Material provided:
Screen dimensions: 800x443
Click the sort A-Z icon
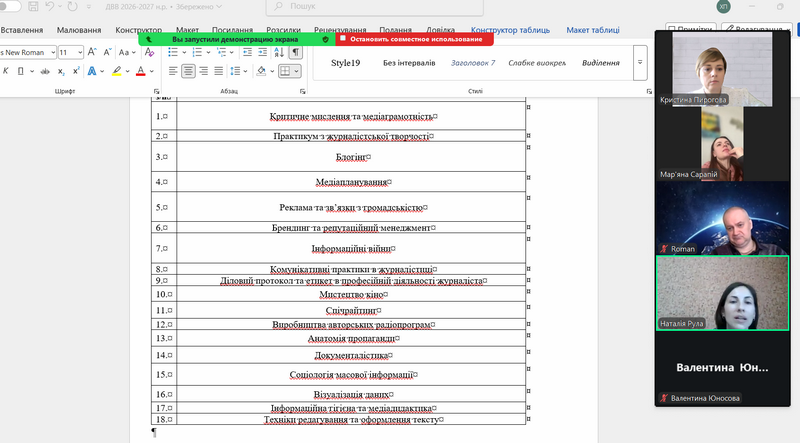278,52
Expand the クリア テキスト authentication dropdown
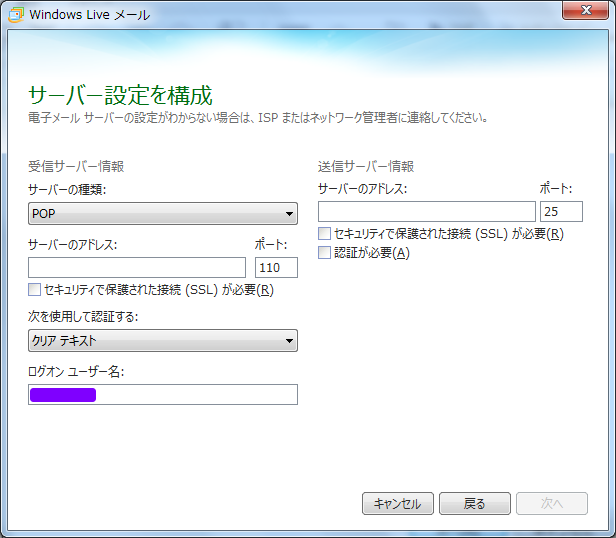616x538 pixels. click(x=163, y=341)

Work task:
Write out the material above precisely, leaving each picture behind.

Answer space:
Screen dimensions: 800x443
Click the sort A-Z icon
278,52
Expand the クリア テキスト authentication dropdown
616x538 pixels. click(x=163, y=341)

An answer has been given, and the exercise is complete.